- Born: Ruth Shirley Wohl January 5, 1920 Brooklyn, New York, U.S.
- Died: December 22, 2007 (aged 87) South Killingly, Connecticut, U.S.
- Burial place: Sharon Memorial Park Sharon, Massachusetts

= Ruth Wallis =

American singer

Ruth Wallis (January 5, 1920 – December 22, 2007) was a novelty and cabaret singer. She sang with a studio orchestra and often took on an accent for songs about characters from other countries. Her music was occasionally featured on the Dr. Demento show in the 1970s.
==Background==
A number of her recorded shows were released on the Australian Talent City label.

==Career==
Born Ruth Shirley Wohl in the Brooklyn borough of New York City, Wallis began her career singing jazz and cabaret standards—with such bands as Isham Jones and Benny Goodman on road tours for a couple of months; but gained fame in the 1940s and 1950s for her risqué, satirical songs that she wrote herself, rife with double entendres.*

She started singing in lounges and cocktail bars, where she met her husband Hy Pastman. Eventually it became clear that her novelty songs, which relied mostly upon double entendres, were the most popular. These songs discussed a number of topics that were taboo in 1950s America, such as homosexuality and infidelity.

In 1953, she recorded a collection of saucy songs for the De Luxe label, including "Jose is Living the Life of Reilly" ("while Reilly is out of town!"). Later in the year, she wrote, sang, and published a mainstream novelty hit, "Dear Mr. Godfrey," a song about Arthur Godfrey's public firing of Julius La Rosa. Released in November 1953, it sold 100,000 within the first 10 days of release and reached #25 on the charts, launching Wallis on a whirlwind nightclub tour that same month.

Despite this mainstream exposure, Wallis recognized that her nightclub repertoire of risqué material was steadier and more lucrative. Frustrated by De Luxe's limited distribution of her works—and concerned about bootlegged copies for which she received nothing—she started her own record label, Wallis Original Recordings.

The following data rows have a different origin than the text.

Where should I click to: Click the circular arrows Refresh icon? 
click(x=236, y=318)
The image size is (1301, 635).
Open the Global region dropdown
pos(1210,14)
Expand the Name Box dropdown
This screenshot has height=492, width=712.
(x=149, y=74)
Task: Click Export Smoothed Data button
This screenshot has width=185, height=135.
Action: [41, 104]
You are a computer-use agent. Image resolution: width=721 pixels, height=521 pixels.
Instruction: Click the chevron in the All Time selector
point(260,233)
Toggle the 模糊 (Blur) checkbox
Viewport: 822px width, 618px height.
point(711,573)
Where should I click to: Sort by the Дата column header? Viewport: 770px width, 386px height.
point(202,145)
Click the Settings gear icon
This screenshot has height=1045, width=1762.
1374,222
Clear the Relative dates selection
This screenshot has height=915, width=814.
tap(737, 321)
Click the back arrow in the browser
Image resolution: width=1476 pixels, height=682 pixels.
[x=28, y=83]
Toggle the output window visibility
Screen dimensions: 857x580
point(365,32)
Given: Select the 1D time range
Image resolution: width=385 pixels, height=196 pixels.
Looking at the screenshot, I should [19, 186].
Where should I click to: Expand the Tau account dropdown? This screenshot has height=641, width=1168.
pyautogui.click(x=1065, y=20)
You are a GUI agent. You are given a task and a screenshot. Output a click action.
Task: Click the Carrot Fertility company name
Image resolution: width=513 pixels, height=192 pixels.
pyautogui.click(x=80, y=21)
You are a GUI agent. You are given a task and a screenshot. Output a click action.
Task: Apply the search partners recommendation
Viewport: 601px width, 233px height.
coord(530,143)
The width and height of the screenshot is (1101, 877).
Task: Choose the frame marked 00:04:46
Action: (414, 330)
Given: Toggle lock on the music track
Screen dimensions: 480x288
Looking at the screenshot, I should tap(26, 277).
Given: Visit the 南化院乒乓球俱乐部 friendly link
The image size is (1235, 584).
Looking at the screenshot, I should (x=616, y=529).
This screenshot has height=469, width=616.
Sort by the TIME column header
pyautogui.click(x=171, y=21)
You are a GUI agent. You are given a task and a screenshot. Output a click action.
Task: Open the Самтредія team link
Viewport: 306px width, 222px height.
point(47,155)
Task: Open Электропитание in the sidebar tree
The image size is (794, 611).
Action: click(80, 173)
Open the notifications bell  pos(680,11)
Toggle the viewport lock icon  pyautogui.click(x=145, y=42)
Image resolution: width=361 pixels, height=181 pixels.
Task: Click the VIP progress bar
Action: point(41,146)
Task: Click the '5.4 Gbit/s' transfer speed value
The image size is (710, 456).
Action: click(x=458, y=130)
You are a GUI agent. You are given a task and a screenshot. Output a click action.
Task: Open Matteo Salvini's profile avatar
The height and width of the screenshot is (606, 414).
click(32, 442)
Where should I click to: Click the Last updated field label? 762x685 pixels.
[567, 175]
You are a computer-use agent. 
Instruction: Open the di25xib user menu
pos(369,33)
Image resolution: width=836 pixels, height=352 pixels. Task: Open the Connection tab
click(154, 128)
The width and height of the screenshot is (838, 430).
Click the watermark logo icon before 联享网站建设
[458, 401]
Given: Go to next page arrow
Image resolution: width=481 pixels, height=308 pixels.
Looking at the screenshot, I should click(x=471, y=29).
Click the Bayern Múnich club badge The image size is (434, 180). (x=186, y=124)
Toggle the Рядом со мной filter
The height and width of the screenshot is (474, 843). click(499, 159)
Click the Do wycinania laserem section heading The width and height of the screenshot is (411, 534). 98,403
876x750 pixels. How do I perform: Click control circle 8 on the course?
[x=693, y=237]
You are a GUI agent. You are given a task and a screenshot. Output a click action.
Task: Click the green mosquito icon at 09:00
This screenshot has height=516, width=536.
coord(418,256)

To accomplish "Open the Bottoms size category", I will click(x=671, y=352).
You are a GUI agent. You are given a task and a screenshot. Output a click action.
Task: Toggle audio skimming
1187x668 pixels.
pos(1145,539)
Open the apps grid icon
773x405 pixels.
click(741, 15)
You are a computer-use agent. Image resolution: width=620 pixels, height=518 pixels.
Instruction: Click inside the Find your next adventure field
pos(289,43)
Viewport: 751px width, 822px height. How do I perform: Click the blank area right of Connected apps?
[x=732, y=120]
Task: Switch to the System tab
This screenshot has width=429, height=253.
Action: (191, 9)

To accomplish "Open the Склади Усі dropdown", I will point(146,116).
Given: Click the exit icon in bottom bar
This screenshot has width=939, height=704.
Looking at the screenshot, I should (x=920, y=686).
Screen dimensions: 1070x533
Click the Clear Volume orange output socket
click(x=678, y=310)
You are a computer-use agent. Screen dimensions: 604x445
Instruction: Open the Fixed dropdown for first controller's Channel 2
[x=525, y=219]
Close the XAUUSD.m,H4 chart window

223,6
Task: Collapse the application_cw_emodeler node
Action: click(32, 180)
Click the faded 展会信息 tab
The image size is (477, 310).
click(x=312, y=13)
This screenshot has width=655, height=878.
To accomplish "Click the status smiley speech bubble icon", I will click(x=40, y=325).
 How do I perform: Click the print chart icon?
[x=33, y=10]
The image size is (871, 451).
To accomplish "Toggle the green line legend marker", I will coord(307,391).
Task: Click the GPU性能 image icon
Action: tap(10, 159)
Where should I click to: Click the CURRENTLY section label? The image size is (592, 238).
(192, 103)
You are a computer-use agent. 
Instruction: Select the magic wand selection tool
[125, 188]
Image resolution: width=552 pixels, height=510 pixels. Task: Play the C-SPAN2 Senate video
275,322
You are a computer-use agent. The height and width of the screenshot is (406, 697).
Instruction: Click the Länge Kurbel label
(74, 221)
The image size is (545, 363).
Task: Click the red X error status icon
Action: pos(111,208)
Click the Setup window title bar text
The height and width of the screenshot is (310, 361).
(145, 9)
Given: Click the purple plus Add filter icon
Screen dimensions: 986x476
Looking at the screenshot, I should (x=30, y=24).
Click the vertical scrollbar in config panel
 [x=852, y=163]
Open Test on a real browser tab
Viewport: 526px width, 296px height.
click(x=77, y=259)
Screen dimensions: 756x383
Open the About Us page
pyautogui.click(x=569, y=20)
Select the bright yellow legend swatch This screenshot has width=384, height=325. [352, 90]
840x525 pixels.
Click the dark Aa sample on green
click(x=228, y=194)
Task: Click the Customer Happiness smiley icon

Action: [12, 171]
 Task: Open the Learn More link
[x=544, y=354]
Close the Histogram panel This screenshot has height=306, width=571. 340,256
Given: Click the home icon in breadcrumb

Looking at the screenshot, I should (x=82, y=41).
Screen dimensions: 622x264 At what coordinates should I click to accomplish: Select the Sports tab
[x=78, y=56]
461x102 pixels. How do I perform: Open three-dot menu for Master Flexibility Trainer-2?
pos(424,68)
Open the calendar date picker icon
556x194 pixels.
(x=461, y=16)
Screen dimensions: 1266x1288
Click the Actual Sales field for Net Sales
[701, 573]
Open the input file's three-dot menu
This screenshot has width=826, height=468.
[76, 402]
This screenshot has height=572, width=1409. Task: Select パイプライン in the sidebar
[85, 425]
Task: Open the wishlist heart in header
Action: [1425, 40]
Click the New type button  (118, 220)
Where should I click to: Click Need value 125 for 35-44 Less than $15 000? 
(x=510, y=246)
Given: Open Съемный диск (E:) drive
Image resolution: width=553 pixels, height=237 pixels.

When she arrived in Australia for a tour in 1958, with songs like "The Admiral's Daughter" and "Johnny Had a Yo-Yo", customs agents seized her records. Rather than ruining her career, this only brought out crowds. It also created a healthy demand for her suppressed records, which were selling there at an extreme premium: $8 apiece. She was a regular headliner in Las Vegas nightclubs and lounges in the 1960s.

Wallis retired in the 1970s to spend more time with her husband and two children, but continued to work on material for Broadway shows. Some of her most famous songs were collected and became the Off-Broadway hit, BOOBS! The Musical: The World According to Ruth Wallis. BOOBS! opened at the Triad Theater in New York City on May 19, 2003; by closing date it had played nearly 300 performances. Produced and choreographed by Lawrence Leritz, it has had subsequent runs in New Orleans and Wichita.

In March 2007, Wallis was honored by the National Archives of Australia. Memorabilia of hers were included in 'Memory of a Nation', a permanent exhibition opening in Canberra.

Wallis died on December 22, 2007, in South Killingly, Connecticut, from complications of Alzheimer's disease.

==Track listing for Ruth Wallis' Greatest Hits – Boobs==
1. "Queer Things"
2. "Boobs"
3. "Drill 'Em All"
4. "Ubangi"
5. "The Pistol Song"
6. "He'd Rather Be a Girl"
7. "Follies Bergere"
8. "Admiral's Daughter"
9. "Pizza"
10. "De Gay Young Lad"
11. "The Pop-Up Song"
12. "Cape Canaveral Blues"
13. "The Army Gave My Husband Back"
14. "The Dinghy Song" (often confused with a similar song, "Davy's Dinghy")
15. "Freddie the Fisherman's Song"
16. "Hawaiian Lei Song"
17. "The Same Little Yo-Yo"
18. "Marriage Jewish Style"
19. "The Bell Song"

==Wallis Original Records==
Wallis Original Records was a record label which was started in 1952 by Joel Leibowitz and Hy Pastman to release records by Ruth Wallis, the "queen of the double entendre". Their last release was Ruth Wallis' Greatest Hits – Boobs on December 1, 1998.